The truth is , was one message. A long wait before the next, You’re mine .
Even if I could’ve responded, there wasn’t anything to say to that. How alone I’d felt, even before he’d taken me and showed me the truth about my dad—that he was nothing but a power-hungry, wannabe politician who’d do whatever he could to boost his numbers—I’d felt so alone. I’d never known my mom. It’d always been just me and my dad.
But even then… it was just me. Always just me, and that got tiring, you know? Sometimes, you wanted to rely on someone else, even if just for a short while. Sometimes you wanted nothing more than to close your eyes and relax. I had Kelly, yes, but I didn’t really have her. We weren’t that close, even if I’d consider her my best friend. It was like the world wanted me to be alone.

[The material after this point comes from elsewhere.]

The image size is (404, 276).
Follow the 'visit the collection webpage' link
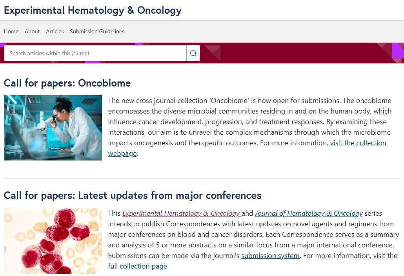[358, 143]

And then he’d appeared out of the shadows of my closet and taken me, opened my eyes to the truth. I didn’t want to be alone. I wanted, more than anything, to belong to someone, to have someone who would do anything, anything to protect me. Beyond everything I’d ever wanted in my life, I wanted someone to take a single look at me and decide: You’re mine.
And it just so happened that’s exactly what my Devil did… the timing was just suspect.
He didn’t message me again after that. I didn’t think he’d actually go in and try to hurt Fang; it was a warning for me not to get close to him. As I lay down, the realization hit me: he’d been watching us today, watching me, and that meant he was closer than I’d ever thought.
My Devil hadn’t abandoned me. He’d been watching me this whole time.